Because of her mother’s condition, Mom took a leave of absence from her job and did not return to work until January 2002. She didn’t stress about Christmas that year. In light of all that had happened that year, why would she waste time stressing about something as trivial as getting the right Christmas gifts? Though the circumstances surrounding Christmas that year were grim, we seemed more concerned with caring for each other than we did with buying for each other. There were gifts that year just like there are every year – and I don’t remember a single one. What I do remember is seeing my mom at peace – love won, commercialism lost. We had each other and that’s what mattered. We didn’t have the emotional energy to worry about shopping.
As you gather with family and friends over the next few days for Christmas and the holidays, keep in mind how important those people are to your life. They may drive you crazy (what good would family be if they didn’t?!? ~smile~); but, in the end, being with them is infinitely more important than the ties and belts wrapped under the tree. Enjoy exchanging gifts, but focus on all the personal activity going on around you, soak it in, and replay it often. Love on your family and friends and cherish them.
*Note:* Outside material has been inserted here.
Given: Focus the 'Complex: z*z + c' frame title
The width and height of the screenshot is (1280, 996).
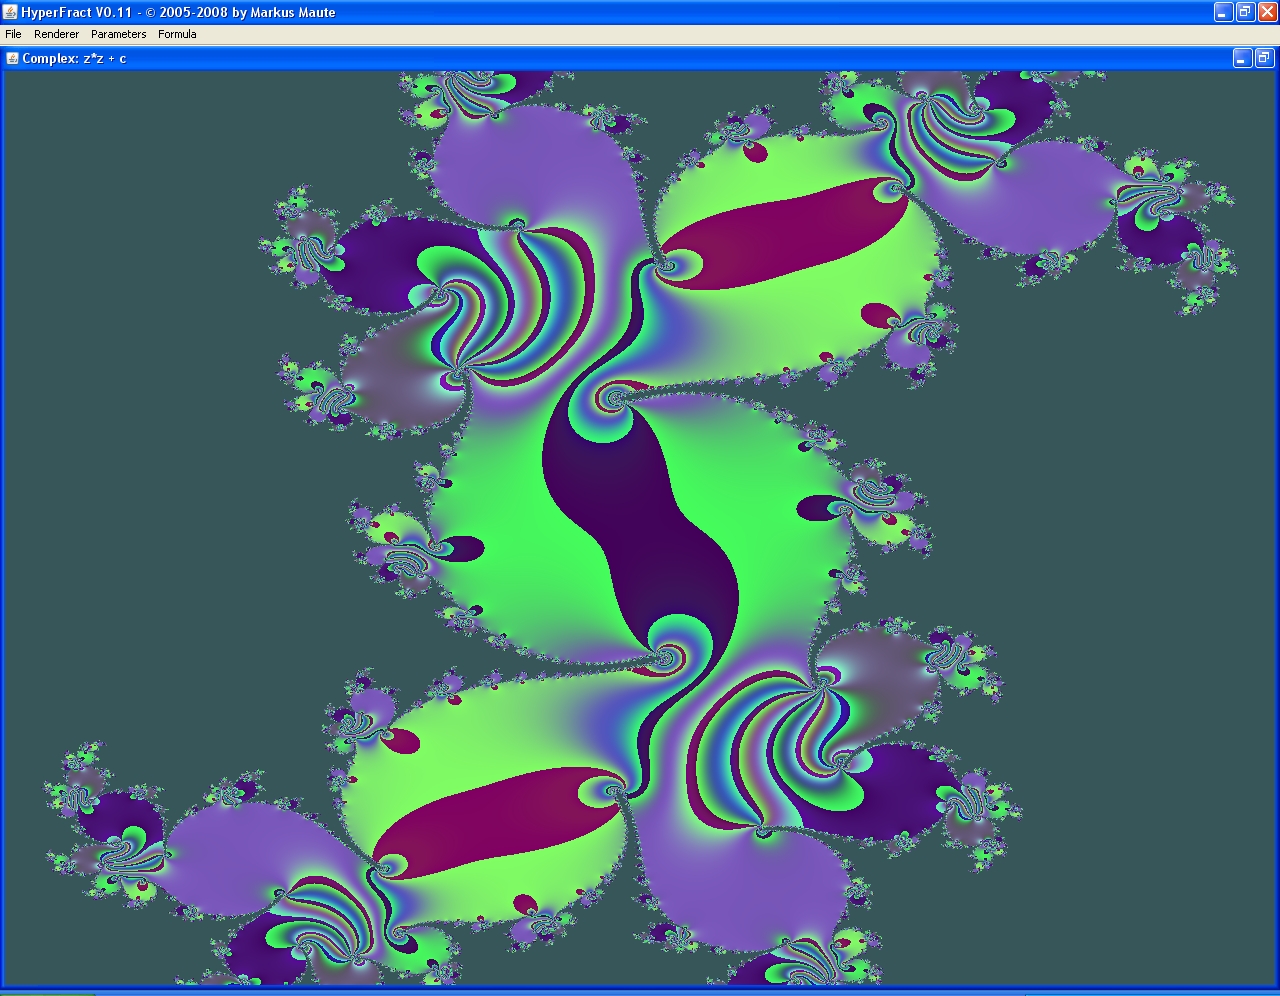Looking at the screenshot, I should coord(74,58).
You won’t remember most of the gifts you received in a lifetime, but you will remember how you felt at Christmastime.
Please take time this season to publicly acknowledge and thank Jesus for coming to Earth, teaching us how to live and love, sacrificing His life for the propitiation of our sins, and for His continued faithfulness to us. Merry Christmas to you all!
Do you remember which gifts you’ve received throughout the years – or the time you’ve spent with people? Focus on what’s important.